(Saved data entries)
>>>>>
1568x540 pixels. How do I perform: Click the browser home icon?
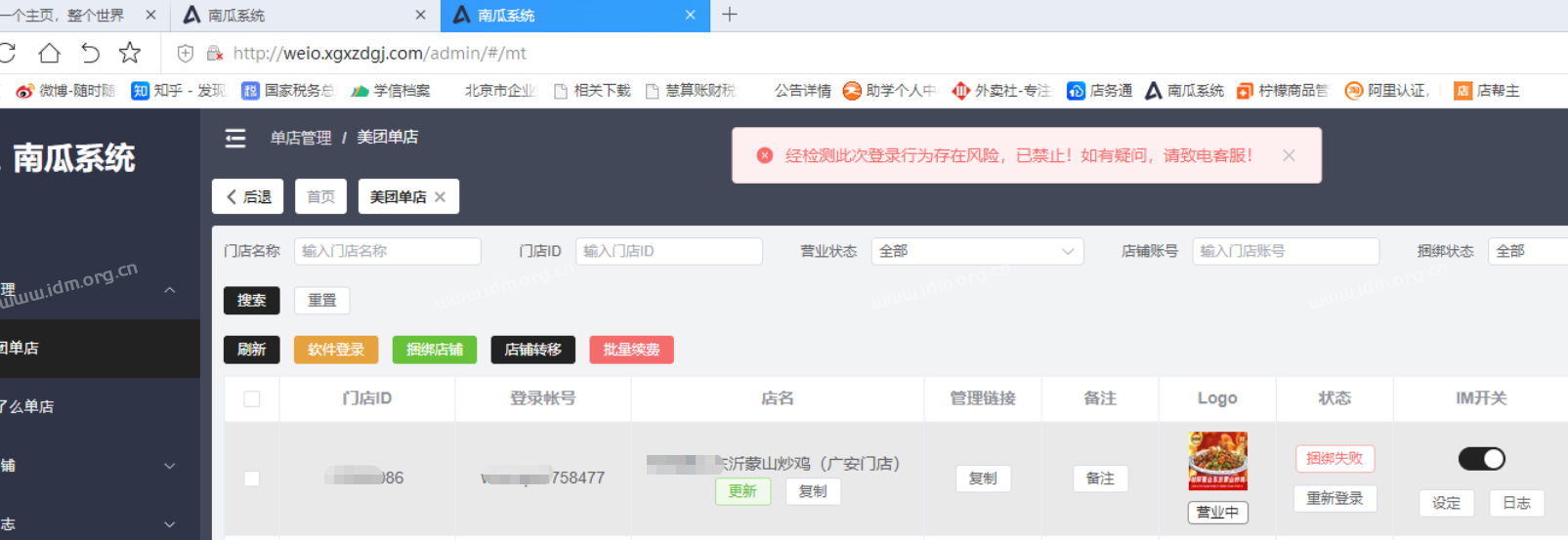pyautogui.click(x=49, y=54)
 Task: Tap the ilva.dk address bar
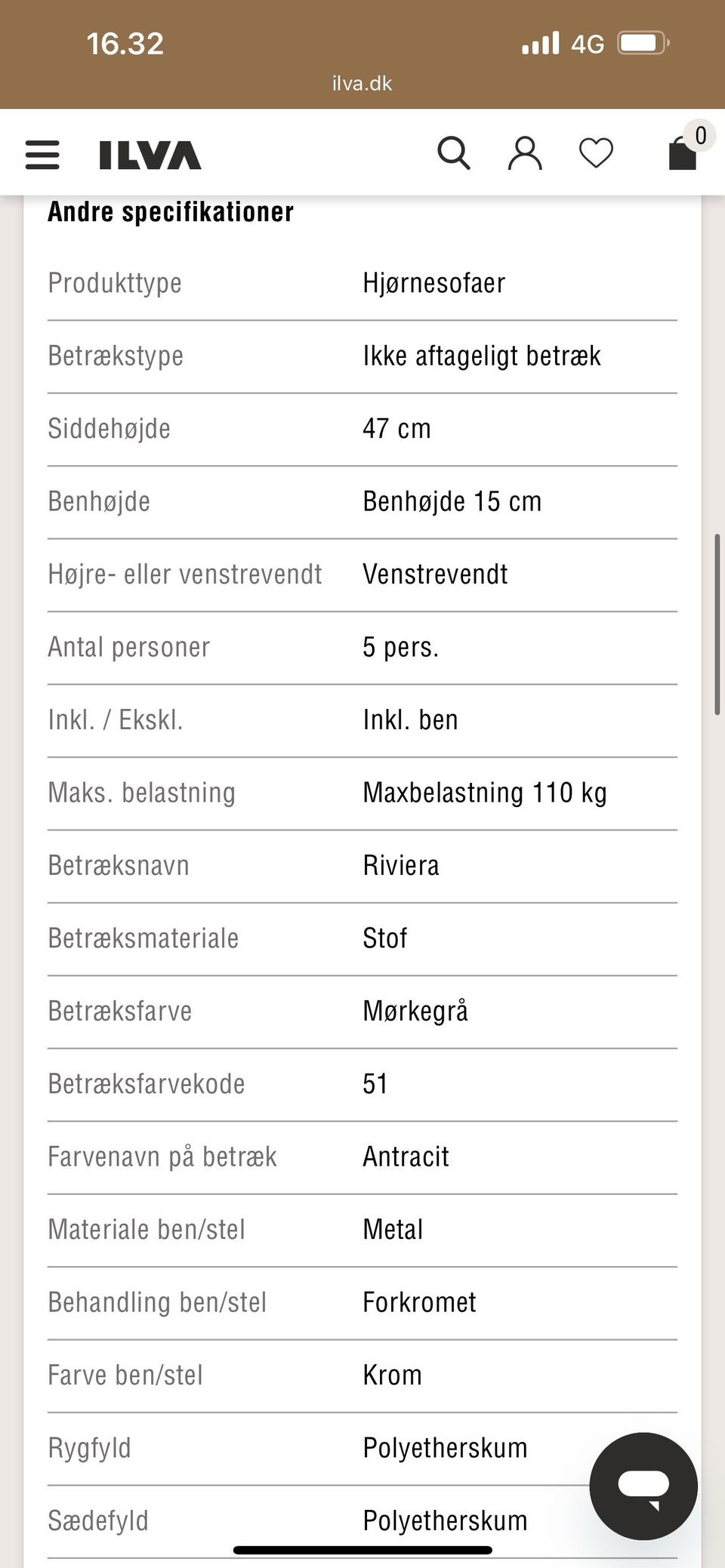click(x=362, y=83)
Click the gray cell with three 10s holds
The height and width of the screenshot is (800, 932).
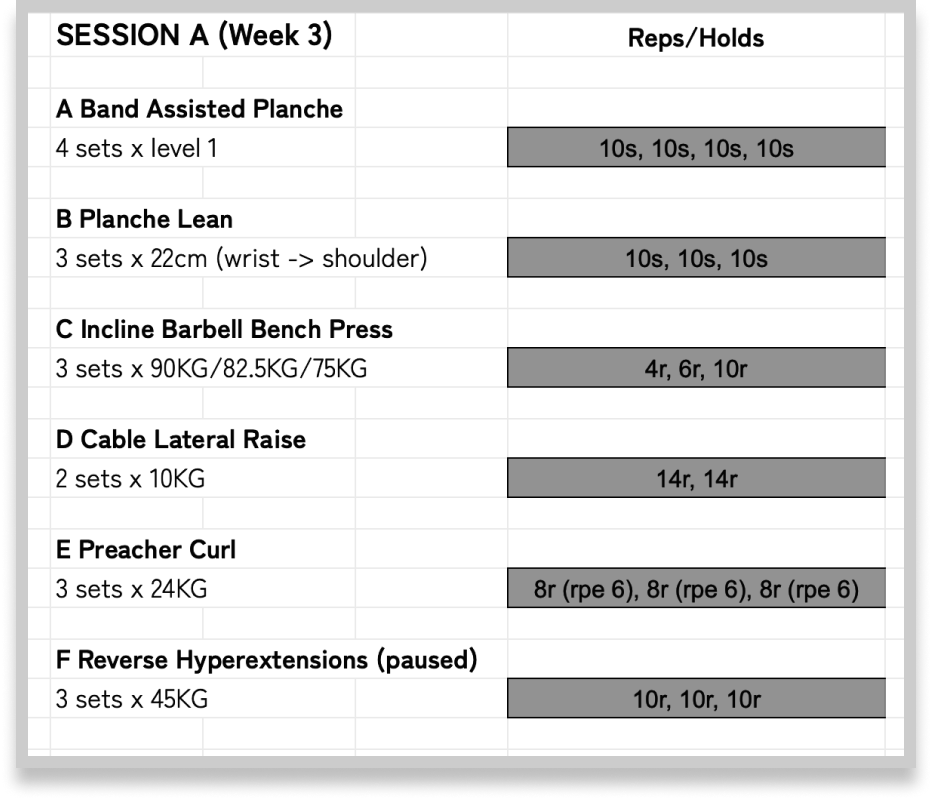point(696,258)
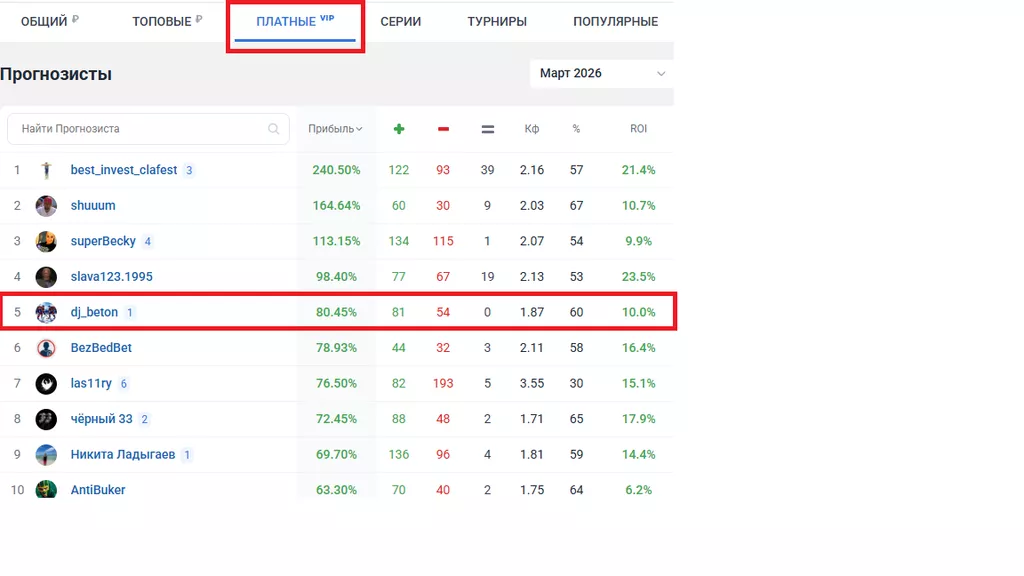This screenshot has width=1024, height=576.
Task: Click shuuum profile avatar
Action: [x=46, y=206]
<<<<<
◆ **Directions**
Keep the pictures out and transcribe the entries exactly.

◆ **Answer space**
1568x540 pixels. How do I perform: Click the browser home icon?
pyautogui.click(x=49, y=54)
 Task: Tap the ilva.dk address bar
click(x=362, y=83)
Click the gray cell with three 10s holds
The height and width of the screenshot is (800, 932).
point(696,258)
This screenshot has width=1024, height=576.
Task: Click shuuum profile avatar
Action: [x=46, y=206]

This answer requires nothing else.